What number of lines in the records below hold the word "axis"? Give that number alone.

··· Supplied entries ···

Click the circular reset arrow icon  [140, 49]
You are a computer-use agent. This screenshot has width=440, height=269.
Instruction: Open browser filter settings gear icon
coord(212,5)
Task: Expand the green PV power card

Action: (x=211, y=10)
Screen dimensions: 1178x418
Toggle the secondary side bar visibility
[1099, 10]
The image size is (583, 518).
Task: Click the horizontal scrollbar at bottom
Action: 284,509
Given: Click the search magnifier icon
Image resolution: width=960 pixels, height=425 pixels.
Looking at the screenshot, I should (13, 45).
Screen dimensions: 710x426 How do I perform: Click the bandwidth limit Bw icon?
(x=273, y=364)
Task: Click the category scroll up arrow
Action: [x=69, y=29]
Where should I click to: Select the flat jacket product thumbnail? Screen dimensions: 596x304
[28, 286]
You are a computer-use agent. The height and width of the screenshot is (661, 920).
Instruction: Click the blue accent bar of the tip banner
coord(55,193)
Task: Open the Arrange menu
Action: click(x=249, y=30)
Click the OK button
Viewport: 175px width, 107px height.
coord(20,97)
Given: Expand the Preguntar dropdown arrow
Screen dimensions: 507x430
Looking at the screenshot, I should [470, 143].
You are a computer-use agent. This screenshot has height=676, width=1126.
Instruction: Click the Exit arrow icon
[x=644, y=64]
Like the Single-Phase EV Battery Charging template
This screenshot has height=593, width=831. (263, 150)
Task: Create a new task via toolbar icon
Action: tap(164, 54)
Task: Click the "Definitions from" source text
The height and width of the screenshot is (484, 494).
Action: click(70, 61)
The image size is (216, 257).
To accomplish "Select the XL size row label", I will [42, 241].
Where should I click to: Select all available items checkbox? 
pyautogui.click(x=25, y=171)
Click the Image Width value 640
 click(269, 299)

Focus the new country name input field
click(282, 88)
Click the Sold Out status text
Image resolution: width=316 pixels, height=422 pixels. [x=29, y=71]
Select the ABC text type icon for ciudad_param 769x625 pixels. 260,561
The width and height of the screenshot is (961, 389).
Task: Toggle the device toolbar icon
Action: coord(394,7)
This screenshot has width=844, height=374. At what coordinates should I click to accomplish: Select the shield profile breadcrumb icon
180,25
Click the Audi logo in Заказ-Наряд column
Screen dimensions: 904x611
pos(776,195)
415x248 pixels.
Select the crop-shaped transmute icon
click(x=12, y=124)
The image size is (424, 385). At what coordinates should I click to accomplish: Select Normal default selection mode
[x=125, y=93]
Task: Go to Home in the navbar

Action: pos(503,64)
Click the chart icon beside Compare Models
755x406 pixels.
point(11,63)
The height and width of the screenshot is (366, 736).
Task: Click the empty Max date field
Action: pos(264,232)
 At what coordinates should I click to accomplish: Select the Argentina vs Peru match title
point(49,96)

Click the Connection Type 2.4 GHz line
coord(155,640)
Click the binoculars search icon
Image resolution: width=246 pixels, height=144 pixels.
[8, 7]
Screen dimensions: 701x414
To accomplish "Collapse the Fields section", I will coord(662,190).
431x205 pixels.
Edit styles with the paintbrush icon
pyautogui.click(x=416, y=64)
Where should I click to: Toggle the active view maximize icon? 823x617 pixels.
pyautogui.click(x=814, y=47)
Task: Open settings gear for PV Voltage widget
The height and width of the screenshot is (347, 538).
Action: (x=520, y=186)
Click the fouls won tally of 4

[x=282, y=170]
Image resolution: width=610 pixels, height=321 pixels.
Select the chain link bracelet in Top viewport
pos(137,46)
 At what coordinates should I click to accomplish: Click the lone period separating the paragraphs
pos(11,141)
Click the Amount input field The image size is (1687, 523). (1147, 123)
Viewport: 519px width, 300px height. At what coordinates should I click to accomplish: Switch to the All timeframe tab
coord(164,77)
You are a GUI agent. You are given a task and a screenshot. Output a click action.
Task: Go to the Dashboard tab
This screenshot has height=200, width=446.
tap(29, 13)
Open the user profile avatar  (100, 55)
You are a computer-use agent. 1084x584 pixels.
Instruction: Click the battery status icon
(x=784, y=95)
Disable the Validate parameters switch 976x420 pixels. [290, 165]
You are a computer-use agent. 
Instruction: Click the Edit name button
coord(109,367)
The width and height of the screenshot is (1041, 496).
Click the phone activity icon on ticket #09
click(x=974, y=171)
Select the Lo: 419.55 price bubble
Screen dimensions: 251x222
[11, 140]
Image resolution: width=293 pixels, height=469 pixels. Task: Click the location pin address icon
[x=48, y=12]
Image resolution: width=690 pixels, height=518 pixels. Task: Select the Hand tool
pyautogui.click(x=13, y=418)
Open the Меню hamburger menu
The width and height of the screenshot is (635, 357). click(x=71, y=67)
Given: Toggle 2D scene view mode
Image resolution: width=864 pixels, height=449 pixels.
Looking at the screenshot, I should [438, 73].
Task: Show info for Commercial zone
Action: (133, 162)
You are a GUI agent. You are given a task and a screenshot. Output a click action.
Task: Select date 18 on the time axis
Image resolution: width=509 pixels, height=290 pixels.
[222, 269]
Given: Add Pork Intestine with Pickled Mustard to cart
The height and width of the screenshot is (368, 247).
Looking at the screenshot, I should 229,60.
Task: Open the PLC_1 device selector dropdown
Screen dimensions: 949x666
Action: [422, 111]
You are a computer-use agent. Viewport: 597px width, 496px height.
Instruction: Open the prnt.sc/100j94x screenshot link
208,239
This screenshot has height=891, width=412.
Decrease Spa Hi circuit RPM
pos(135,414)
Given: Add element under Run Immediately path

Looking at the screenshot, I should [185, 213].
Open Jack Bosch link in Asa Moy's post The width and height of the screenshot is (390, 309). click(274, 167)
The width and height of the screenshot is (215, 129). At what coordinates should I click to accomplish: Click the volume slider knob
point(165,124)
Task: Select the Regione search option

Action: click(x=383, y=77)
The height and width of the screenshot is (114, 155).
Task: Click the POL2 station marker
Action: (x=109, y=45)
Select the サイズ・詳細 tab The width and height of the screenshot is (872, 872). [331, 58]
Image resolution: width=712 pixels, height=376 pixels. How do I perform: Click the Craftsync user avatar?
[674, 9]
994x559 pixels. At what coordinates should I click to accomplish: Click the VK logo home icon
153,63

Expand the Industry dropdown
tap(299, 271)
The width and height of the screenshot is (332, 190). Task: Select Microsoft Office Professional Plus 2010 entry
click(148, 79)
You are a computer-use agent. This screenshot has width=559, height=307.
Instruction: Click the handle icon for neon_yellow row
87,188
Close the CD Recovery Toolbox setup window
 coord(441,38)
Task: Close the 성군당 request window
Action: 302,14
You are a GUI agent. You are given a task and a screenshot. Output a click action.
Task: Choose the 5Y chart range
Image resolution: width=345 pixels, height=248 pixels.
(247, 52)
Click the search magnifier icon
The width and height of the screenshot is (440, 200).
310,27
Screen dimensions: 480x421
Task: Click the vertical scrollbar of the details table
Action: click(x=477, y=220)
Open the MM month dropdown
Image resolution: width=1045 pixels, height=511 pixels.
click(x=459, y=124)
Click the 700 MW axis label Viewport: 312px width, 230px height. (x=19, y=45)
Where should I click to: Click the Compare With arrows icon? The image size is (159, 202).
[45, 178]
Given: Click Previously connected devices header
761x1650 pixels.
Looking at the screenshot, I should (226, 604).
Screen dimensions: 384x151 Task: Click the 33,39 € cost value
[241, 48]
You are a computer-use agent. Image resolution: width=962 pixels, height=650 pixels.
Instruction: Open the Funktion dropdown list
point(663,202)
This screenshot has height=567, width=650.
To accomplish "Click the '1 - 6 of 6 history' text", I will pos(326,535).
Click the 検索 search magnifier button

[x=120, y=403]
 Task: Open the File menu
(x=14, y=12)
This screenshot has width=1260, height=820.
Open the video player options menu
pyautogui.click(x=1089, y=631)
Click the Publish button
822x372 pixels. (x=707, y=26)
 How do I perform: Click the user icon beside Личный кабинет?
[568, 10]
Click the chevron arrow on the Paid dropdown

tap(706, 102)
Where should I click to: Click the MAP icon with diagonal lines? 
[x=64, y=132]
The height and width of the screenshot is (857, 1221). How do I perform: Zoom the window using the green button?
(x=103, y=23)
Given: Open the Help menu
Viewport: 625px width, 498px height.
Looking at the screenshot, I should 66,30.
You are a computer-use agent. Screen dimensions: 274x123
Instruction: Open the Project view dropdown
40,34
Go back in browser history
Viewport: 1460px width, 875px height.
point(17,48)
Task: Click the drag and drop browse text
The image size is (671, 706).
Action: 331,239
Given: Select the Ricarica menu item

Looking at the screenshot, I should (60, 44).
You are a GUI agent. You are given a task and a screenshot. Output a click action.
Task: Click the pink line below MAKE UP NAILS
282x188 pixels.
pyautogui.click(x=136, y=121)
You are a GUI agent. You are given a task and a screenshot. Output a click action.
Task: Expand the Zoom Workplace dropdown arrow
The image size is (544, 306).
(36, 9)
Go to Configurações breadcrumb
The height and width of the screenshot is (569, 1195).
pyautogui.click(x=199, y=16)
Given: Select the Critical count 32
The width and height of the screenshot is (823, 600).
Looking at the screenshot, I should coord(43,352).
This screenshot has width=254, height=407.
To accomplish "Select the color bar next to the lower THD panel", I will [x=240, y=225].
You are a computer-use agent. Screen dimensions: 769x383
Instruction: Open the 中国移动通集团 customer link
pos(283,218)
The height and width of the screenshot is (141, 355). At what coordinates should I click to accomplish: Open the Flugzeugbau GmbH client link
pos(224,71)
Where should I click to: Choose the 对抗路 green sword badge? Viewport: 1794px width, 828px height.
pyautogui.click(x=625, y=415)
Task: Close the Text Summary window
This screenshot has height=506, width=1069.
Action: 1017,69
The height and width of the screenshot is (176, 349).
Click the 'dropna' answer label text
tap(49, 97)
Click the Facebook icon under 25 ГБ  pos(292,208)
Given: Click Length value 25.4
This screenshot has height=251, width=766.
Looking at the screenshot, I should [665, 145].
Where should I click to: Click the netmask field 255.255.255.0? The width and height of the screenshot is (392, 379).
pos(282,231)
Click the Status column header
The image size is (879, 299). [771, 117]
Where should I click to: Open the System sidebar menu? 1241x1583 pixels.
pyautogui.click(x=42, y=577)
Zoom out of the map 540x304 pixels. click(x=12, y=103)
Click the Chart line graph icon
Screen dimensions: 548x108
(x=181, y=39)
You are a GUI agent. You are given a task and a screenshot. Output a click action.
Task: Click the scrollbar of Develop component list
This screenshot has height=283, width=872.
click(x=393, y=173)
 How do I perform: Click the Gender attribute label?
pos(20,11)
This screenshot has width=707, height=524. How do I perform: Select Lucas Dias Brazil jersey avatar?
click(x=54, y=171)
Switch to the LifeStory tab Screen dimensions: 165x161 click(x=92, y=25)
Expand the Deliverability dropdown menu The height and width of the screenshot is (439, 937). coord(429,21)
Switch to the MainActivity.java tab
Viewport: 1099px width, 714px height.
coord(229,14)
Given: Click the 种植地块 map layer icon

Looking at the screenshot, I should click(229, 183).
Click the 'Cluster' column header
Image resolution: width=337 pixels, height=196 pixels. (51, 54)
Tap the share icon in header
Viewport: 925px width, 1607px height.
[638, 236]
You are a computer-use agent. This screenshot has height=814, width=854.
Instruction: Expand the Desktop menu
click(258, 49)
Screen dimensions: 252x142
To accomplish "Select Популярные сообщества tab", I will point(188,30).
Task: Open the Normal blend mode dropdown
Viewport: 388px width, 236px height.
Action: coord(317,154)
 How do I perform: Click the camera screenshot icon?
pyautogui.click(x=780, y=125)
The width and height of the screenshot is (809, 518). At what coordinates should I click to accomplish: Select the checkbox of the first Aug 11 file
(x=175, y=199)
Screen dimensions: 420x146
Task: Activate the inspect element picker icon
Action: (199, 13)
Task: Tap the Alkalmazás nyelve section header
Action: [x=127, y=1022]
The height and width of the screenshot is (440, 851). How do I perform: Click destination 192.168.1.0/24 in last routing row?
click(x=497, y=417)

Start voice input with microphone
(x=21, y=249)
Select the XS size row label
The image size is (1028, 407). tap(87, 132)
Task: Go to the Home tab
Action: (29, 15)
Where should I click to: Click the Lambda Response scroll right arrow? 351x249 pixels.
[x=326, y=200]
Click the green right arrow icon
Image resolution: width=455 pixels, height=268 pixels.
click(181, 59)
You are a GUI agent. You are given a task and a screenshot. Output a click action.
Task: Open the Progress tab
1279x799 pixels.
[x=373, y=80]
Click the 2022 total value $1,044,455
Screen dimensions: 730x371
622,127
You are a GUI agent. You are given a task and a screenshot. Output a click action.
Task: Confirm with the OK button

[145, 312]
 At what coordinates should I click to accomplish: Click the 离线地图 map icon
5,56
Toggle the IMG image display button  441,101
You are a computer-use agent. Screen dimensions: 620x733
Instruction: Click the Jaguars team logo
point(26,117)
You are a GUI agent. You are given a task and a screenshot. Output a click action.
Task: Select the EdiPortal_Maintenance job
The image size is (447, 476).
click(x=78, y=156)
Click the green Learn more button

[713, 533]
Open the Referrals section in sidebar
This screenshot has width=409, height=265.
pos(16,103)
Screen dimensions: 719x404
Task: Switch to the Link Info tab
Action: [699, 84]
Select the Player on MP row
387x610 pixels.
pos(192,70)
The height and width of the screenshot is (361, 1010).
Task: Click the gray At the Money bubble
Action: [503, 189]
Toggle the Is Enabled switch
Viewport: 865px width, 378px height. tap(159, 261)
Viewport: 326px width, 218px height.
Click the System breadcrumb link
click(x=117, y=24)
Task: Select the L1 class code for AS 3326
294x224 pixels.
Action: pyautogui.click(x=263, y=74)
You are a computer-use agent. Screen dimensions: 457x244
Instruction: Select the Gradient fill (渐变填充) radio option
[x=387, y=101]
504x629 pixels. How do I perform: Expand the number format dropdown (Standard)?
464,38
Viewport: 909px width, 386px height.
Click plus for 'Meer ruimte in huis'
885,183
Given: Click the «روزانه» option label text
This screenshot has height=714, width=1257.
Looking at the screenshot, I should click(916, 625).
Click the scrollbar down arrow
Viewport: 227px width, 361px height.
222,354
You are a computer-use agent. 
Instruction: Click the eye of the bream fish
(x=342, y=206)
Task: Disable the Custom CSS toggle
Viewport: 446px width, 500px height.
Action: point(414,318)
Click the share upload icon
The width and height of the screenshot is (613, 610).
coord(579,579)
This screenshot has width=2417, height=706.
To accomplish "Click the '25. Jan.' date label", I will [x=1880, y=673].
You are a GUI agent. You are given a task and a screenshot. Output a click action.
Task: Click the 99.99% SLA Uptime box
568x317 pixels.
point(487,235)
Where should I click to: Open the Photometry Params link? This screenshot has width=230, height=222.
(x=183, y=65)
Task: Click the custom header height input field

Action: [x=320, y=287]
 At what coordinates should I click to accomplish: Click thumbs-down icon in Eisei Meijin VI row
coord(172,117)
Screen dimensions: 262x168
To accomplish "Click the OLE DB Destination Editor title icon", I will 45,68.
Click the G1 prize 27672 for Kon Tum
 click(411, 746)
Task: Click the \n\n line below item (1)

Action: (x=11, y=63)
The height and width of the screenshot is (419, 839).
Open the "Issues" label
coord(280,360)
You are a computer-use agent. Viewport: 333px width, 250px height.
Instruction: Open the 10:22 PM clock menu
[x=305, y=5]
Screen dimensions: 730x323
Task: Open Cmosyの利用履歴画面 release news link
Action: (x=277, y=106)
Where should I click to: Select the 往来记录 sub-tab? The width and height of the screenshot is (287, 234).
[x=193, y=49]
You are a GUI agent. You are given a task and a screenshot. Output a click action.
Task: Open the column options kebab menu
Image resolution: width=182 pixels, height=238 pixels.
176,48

···

- _Solved exercise_
2